Cristóbal Encinas Sánchez
Era a mediados de noviembre, las ocho de la mañana, apenas se veía. Subidos a la tapia del corral, varios niños esperaban la matanza del cochino más grande que habían visto. Decían los de la casa que pesaba veinte arrobas. Se habían levantado muy temprano para ver con todo detalle los pormenores de tan meticulosa operación.
El matarife había afilado convenientemente sus cuchillos de varios tamaños. Un gancho grande, con un gran curva por un lado para adaptarse a su muslo, desentonaba por el otro extremo con un pincho retorcido. Mientras, el agua hervía en la caldera puesta al fuego, borboteando de manera escandalosa por la rápida combustión de las aliagas.
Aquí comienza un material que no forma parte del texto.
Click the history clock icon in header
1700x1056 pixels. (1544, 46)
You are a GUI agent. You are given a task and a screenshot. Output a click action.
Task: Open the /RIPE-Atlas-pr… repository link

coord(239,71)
Una botella de aguardiente
seco se coge a la mano del más sediento para echarse un trago y lo comparte con
los que forman el cortejo fúnebre. Este acompañará, en la retaguardia, al osado
matador hasta la zahúrda, donde duerme tranquilamente el marrano. El pequeño
rumor que lo despierta no es usual, es sigiloso, y lo asusta a esas horas tan
desacostumbradas de un día un tanto raro.
Los niños se quedan a la
zaga y ven cómo el agresivo portador del nefando instrumento se acerca
silencioso al indefenso cerdo, si acaso hablándole con un ligero gruñido de
confianza, para calmarlo. Mal lo lleva si no lo engancha bien por la barbilla a
la primera vez, pues sufrirá aún más. Su asesino da un fuerte tirón con el
gancho y le clava por debajo del labio, en el maxilar inferior. La triste
comparsa le socorre al momento con unas manos empeñadas a las orejas, al rabo y
a los cuartos traseros.
Se arrastra al que va al
sacrificio y, sobre un banco de madera con fuerte armazón, se tumba al
desdichado. ¡Qué pena, cómo chilla desconsolado! Se encuentra solo, afligido
viendo venir todas las traiciones. Cada uno de los asistentes tira para un
lado, lo tienen maniatado, casi no puede respirar y le están dando la
irritación más dañosa de su vida. Los cardenales le están brotando por todo el
cuerpo y sus carnes se endurecen. Hay un hedor de muerte que trasmina y que es
más fuerte que el de las heces que se le escapan, abundantemente, al
maltratado.
Un surtidor de sangre casi
hirviendo sale tras clavarle en la garganta el certero puñal y esta empuja la
mano del matarife. Al momento cae en un torbellino al lebrillo para ser
removida por una mano delicada y ágil que la estruja, y así se va haciendo la
molleja. Atrás quedan las horas placenteras comiendo aguanosos higos y otros
frutos, tomates y bellotas; las revolcadas del verano, que se prolongaban
durante horas en los charcos del huerto bajo las higueras. La vida no le durará
ya más que un minuto.
Alguien le dice a los
chavales que se acerquen y le den vueltas al rabo, porque es la manera de que
no se le quede ni una gota de sangre en el cuerpo. Después del último estertor,
ya exánime, los niños, frunciendo el ceño, van con el dedo dispuesto para
tocarle las orejas, los ojos y la lengua, y ven la muerte. Han comprobado que
ya no se quejará más, después de tantos quejidos y esfuerzos para escaparse.
De sus carnes saldrán los
chorizos, los tocinos, la butifarra y las morcillas ansiadas esta misma noche.
Su manteca se utilizará para hacer los mantecados de la Navidad y las tortas de
chicharrones, aparte de untarla en una rodaja de pan tostado en la lumbre.